The materials, methods, and embodiments described herein are further defined in the following Examples. Certain embodiments are defined in the Examples herein. It should be understood that these Examples, while indicating certain embodiments, are given by way of illustration only. From the disclosure herein and these Examples, one skilled in the art can ascertain the essential characteristics of this invention, and without departing from the spirit and scope thereof, can make various changes and modifications of the invention to adapt it to various usages and conditions.

Example 1

The following experiment was performed to study the in vitro activation of human latent TGF-β1 by three different peptides. The activation of latent TGF-β1 was assessed using a TGF-β1 responsive cell line with a luciferase reporter driven by smad transcription factor binding elements. This cell line is derived from lung epithelial cells of mink (MLEC).

The peptides tested were: (1) a 16 amino acid synthetic peptide centered on the SARS-CoV2 NSP15 KRFK region (LLIGLAKRFKESPFEL; SEQ ID NO: 4); (2) a positive control peptide from the first described human KRFK-containing peptide thrombospondin-1 (TSP1) (DKRFKQDGGWSHWSPW; SEQ ID NO: 5); and (3) a computer-scrambled peptide (SCR) with no KRFK sequence (KFILALRKLLFESEGP; SEQ ID NO: 6). Peptides were designed by the inventor, then purchased commercially (Lifetine, Inc.).

Peptides were reconstituted in sterile water and added in the indicated micromolar (μM) concentrations to a reaction mix of 2 nM human latent TGF-β1 (Acrobio, Inc) in a 200 uL PBS reaction. The resulting reaction mix was incubated for 45 minutes at 37° C. in a water bath. At the end of the incubation, 80 uL of reaction mix was added to 320 uL of complete media (final concentration of peptide is InM), mixed, and divided in 100 uL aliquots among triplicate wells of mink lung epithelial cells (MLEC) per condition. MLEC were grown in 5% CO2 and 21% 02 in humidified incubators in passages 4-6 in complete media comprised of 10 percent FBS, high glucose DMEM, 1× penicillin-streptomycin, essential amino acids, and L-glutamine. When confluent, cells were passed by trypsinization and seeded at 20,000 cells/well of 96-well opaque optical plates with transparent bottoms, and incubated overnight at standard conditions. After 18 hours, the cells were washed once with PBS, then lysed with 30 uL of 1× Promega lysis buffer per well while agitating for 20 minutes. Luciferase signals were quantified in relative light units (RLU) after luciferase activity detection methods as described in Example 2.

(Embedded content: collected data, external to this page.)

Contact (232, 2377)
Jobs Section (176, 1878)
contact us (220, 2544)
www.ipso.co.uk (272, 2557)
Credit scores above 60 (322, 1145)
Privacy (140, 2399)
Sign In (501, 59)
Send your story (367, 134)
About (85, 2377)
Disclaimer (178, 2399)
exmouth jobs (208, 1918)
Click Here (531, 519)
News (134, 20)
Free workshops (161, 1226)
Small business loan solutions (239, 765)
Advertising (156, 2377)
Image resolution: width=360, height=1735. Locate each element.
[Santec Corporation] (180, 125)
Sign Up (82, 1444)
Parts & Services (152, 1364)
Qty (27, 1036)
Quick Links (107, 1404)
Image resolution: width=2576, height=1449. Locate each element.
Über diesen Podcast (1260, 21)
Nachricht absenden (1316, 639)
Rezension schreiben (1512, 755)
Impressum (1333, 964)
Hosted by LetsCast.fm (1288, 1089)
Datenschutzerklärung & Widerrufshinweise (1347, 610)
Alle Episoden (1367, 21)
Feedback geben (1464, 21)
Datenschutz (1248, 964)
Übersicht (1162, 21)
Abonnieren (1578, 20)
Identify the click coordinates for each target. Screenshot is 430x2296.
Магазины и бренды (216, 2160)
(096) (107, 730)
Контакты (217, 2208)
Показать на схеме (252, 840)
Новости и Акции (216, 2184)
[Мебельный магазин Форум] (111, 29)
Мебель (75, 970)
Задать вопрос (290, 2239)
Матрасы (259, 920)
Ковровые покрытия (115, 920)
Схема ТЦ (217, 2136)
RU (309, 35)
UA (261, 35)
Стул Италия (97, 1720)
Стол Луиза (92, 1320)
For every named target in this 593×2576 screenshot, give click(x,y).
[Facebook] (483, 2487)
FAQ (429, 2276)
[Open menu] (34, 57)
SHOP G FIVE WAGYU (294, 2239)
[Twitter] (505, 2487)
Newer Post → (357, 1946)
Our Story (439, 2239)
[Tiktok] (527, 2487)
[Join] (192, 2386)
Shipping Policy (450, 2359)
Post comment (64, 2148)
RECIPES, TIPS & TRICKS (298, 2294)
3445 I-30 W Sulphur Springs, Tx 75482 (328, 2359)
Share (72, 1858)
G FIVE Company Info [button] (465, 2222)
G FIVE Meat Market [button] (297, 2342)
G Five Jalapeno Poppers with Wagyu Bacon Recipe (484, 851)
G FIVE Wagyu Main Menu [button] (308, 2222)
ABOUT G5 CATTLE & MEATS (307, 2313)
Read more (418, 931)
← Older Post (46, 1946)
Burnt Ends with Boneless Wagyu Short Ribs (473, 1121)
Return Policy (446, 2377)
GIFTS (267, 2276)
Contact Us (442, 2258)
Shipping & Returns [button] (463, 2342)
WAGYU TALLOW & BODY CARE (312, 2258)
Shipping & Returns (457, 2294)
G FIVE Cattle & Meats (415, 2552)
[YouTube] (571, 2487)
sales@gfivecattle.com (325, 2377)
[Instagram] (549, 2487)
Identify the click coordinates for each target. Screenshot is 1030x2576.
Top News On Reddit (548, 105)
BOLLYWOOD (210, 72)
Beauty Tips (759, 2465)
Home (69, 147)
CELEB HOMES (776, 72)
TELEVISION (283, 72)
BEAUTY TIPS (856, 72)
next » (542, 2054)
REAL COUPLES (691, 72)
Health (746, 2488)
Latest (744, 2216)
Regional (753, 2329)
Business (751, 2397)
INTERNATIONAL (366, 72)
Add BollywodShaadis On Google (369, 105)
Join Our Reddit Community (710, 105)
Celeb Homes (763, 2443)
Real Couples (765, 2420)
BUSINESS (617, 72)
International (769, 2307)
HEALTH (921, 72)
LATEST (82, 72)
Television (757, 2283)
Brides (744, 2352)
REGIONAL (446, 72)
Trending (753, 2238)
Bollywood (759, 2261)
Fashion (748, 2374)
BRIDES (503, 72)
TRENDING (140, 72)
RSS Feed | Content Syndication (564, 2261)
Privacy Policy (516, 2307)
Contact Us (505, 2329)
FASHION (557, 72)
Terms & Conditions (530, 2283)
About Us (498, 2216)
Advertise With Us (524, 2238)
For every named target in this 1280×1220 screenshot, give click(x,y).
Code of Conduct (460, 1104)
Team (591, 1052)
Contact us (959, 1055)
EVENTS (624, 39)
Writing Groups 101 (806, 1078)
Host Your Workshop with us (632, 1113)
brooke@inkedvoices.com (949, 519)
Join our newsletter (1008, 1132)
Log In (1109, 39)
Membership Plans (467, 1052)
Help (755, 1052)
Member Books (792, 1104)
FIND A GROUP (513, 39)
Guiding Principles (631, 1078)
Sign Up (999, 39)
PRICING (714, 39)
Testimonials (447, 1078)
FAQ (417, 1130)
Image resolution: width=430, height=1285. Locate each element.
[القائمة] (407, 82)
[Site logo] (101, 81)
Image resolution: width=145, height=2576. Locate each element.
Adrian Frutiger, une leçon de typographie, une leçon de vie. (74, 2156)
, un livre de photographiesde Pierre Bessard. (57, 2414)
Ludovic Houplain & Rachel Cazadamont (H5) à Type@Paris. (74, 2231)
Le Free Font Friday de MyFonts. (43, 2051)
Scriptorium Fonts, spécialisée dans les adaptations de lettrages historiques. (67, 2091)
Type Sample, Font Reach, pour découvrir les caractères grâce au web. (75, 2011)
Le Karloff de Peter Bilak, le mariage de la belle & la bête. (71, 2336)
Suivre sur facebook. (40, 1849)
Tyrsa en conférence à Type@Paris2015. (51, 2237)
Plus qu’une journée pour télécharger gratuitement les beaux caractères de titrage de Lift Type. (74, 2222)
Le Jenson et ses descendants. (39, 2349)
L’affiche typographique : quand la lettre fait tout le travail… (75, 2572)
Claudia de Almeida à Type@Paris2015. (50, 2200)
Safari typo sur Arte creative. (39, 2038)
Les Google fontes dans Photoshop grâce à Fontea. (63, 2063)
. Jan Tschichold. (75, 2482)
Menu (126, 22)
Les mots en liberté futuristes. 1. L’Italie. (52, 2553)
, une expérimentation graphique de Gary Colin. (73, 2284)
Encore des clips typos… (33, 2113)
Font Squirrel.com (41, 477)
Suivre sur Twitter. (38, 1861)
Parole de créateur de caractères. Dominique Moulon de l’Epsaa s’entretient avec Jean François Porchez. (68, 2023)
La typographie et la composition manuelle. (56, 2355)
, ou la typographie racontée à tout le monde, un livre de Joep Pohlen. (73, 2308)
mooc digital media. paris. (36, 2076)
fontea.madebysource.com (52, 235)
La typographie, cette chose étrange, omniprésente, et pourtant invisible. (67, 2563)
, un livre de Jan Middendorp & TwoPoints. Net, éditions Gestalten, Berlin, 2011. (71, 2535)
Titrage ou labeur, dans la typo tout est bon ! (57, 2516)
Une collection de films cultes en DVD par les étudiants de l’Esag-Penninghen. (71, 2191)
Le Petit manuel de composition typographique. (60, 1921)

As noted above, the activation of latent TGF-β1 was assessed using a TGF-β1 responsive cell line derived from lung epithelial cells of mink (MLEC). Mink are also is susceptible to SARS-COV-2 infection with high mortality because mink, like humans, express the ace-2 enzyme that is a receptor for the SARS-COV-2 spike protein binding that catalyzes viral entry into the cell. Thus mink lung cells serve as a useful model of this often fatal lung infection.

The data are shown in FIG. 5. Even isolated from its parent 250 kDa hexameric NSP15 protein, the short NSP15 KRFK-region peptide (SEQ ID NO″ 4) activates latent TGF-β1, but not when the KRFK sequence is removed by computerized scrambling of amino acids (SCR). Of note, in these experiments the positive control peptide, derived from human TSP1, was not a significant activator of latent TGF-β1.

The data from this experiment confirm that a peptide comprising the KRFK region from SARS-CoV-2 NSP15 activates latent TGF-β1.

Example 2

The following experiment was performed to study the in vitro activation of human latent TGF-β1 by recombinant, full length hexameric SARS-COV-2 NSP15 protein.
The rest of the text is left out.